Politicians in Washington — including prominent Democrats such as Bill Clinton and Joe Biden — have played an important role in framing issues of criminal justice, she said. But the overall surge in adults under some type of “correctional control” stems mainly from state-level authorities who are on the front lines of law enforcement.
“On a day-to-day basis, for example, I might interact with a local police person, a county sheriff or a state trooper, all of which are under the purview of a local or state government,” Gunderson said. “The president and national figures in Congress do a lot to set the tone for local politics, but the truth of the matter is ... the incarceration rates that have exploded in the last couple of decades [are] the responsibility of the state governments.”
Earlier research on partisanship and punitive policy theorized that the Republican Party was the main driver of growth in prison spending and incarceration, but an emerging body of evidence painted a different picture of the politics of punishment, according to Gunderson.
“The bipartisan consensus that gave rise to a variety of carceral institutions at all levels of government is the focus of some studies chronicling the expansion of the carceral state … but it is not clear how complicit Democrats were in the expansion of punitive institutions at the state level,” she wrote.
While not all Democratic candidates face the same electoral pressure to take “pro-corrections” stances, "Democrats are key architects of the carceral state in those election-years in which Democrats barely win, and that electoral competition is an essential conditioning factor in whether and how partisanship influences punitive outcomes,” Gunderson added.

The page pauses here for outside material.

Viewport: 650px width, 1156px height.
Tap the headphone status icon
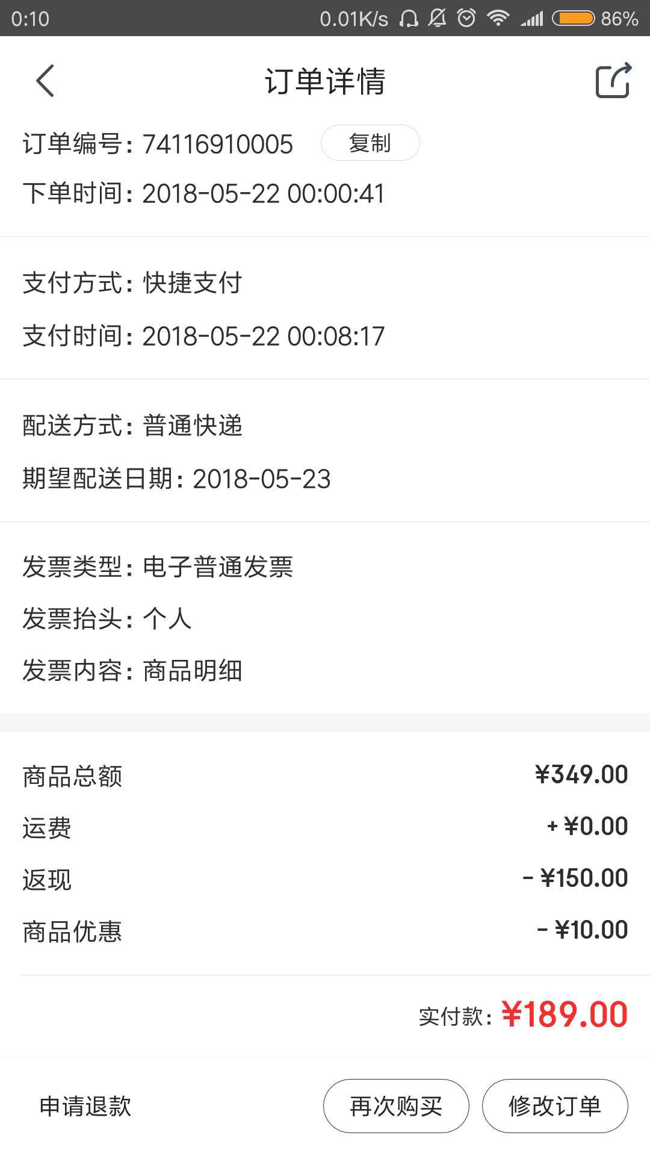tap(409, 19)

Gunderson developed regression discontinuity analyses designed to estimate the causal impacts that Democratic governors who “barely won” — meaning in most cases that they received between 40% and 60% of the vote — had on three key outcomes: inflation-adjusted corrections spending per capita, incarceration rates and prison admissions rate.
Her statistical models revealed that Democratic governors who barely won increased corrections spending in their states by approximately $15 per capita.
Within the statistical “bandwidth” of cases where the Democratic governor won by a thin margin, corrections spending per capita increased as the governor’s vote margin expanded, a finding Gunderson said suggests “that Democratic gubernatorial strength has a direct, causal, and positive influence on corrections spending — Democratic governors spend more than Republican ones do, at least in close races.”
Her analysis also uncovered “tentative evidence” that Democratic governors who win close races increase their states’ incarceration rate by about 17% on average, and that these same governors admit between 34 and 48 more prisoners per 100,000 state population in the year after the election than Republican governors in the analogous position.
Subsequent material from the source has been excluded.